This is in response to Janae Grace Huber's request for advice for a webcomic newbie... and it's way too long for a status comment, so...
There's basically three "costs" in starting a website of any kind:
- Loss of control of your content.
- Your time and effort.
When you minimize one of these, but the others go up.
Sites like Wordpress.com and Blogger will set you up with a site for free and at low effort, but at a loss of control. (In that they can display ads on your site. Also their terms of service need to be read carefully. Sometimes services want to be able to use your content to promote their own service)
You can pay them to remove ads, but of course, that's more money for less loss of control.
You can pay to have your site hosted, which shouldn't cost more than $10/mo. for a small site plus about $10 a year for a domain. Some hosts offer a sitebuilder. Many have easy installations for wordpress or other content management systems (CMS).
There's a catch with those sometimes. Since they use pre-built templates, there's usually a link on the bottom of each page to the designer and/or the sitebuilder. In other words, ads. You can pay for a custom template (more money) or design your own (more effort).
You can also design your own site from scratch. The amount of effort that goes into this depends a lot on how interactive you want your site to be. It also depends on what you already know.
So, here's the bottom line. If you want to be in webcomics, I recommend learning some of the "web" part as well as the "comics" part. The extra effort will give you more options, and can save you money and help maintain control of what your readers see when they read your work.
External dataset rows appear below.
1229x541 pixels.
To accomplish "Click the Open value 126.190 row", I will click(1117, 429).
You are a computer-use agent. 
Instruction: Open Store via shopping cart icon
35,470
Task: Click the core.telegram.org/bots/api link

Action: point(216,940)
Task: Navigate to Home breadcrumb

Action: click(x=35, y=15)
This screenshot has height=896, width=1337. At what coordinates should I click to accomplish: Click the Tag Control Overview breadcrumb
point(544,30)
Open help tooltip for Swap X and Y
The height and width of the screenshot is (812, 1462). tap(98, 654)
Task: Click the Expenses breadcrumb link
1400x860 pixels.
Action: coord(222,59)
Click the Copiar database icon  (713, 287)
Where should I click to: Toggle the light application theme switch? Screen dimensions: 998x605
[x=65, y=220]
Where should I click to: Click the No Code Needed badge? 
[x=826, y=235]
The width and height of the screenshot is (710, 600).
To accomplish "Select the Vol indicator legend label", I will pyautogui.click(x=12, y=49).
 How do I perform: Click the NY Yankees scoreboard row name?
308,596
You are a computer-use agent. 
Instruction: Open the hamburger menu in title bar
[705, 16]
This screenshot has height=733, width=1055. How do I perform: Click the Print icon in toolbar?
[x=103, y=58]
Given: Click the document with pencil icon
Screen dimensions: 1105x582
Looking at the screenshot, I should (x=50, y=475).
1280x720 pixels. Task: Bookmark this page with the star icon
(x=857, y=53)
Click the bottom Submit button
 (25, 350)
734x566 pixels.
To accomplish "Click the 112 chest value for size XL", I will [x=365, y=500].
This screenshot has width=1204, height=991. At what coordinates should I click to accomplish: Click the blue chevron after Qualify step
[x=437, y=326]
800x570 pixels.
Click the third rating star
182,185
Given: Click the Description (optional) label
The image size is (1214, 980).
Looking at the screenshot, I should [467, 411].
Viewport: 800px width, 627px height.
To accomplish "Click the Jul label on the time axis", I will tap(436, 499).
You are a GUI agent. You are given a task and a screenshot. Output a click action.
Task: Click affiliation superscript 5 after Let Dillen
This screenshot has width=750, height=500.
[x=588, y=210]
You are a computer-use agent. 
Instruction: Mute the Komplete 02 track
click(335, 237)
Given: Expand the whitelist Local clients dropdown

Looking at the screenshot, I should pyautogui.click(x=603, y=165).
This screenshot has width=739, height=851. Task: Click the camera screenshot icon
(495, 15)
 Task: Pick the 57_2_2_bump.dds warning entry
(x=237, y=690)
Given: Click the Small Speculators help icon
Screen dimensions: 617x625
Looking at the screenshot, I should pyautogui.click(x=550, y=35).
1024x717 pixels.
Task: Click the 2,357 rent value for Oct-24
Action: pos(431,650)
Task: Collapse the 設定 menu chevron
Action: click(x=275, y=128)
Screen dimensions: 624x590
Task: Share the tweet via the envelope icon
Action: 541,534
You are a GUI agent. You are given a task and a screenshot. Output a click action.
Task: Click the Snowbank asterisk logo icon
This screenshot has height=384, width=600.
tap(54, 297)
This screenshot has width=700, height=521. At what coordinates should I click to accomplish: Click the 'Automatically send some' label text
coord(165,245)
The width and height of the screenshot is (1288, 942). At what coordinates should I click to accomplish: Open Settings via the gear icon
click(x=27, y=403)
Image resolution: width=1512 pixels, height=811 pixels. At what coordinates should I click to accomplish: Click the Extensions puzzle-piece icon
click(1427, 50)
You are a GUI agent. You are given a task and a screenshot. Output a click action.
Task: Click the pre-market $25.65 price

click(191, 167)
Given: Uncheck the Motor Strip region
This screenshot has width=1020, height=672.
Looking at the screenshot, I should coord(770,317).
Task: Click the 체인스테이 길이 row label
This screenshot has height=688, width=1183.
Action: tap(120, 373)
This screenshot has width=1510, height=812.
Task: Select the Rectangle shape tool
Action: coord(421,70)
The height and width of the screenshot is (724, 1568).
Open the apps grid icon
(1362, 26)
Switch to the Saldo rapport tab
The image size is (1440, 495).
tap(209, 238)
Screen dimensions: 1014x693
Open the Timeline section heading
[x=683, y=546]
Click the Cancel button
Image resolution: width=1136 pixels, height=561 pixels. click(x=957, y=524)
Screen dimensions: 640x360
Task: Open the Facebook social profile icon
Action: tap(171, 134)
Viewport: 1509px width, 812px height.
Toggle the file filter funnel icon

Libraries will have books on making websites. Some libraries even offer online courses. Here's some tips for picking a book:
- Pick more than one. It's a library, they're free, and different teaching styles work better for different people. (I'm usually fond of O'Reilly, Visual Quickstart and Missing Manual.)
- Look for recent books. Something in the last few years if possible, the newer the better. The internet changes quick, and some things I learned fifteen years ago when I made my first site are would be terrible advice now.
- Other than titles just saying "how to make a website", look for books about things like HTML5 and CSS, or Wordpress.
There's also plenty of websites that teach webdesign.
Ok... That was a lot of typing.
Any other webcartoonists have any other advice?
*Edited to differentiate wordpress from wordpress.com.
Wordpress is a free, open-source content management system (CMS) which can be found at wordpress.org. Almost a third of the internet runs on wordpress. It handles most, if not all, coding for you unless you want to make your own themes. Pre-made themes are plentiful but are not all free and/or open-source. You still need a webhost for your wordpress site. Many webhosts offer auto-installers for wordpress and other CMS.
Wordpress.com is a hosting service run by the people who manage the development of the wordpress CMS. It offers free and paid wordpress sites, simular to Blogger.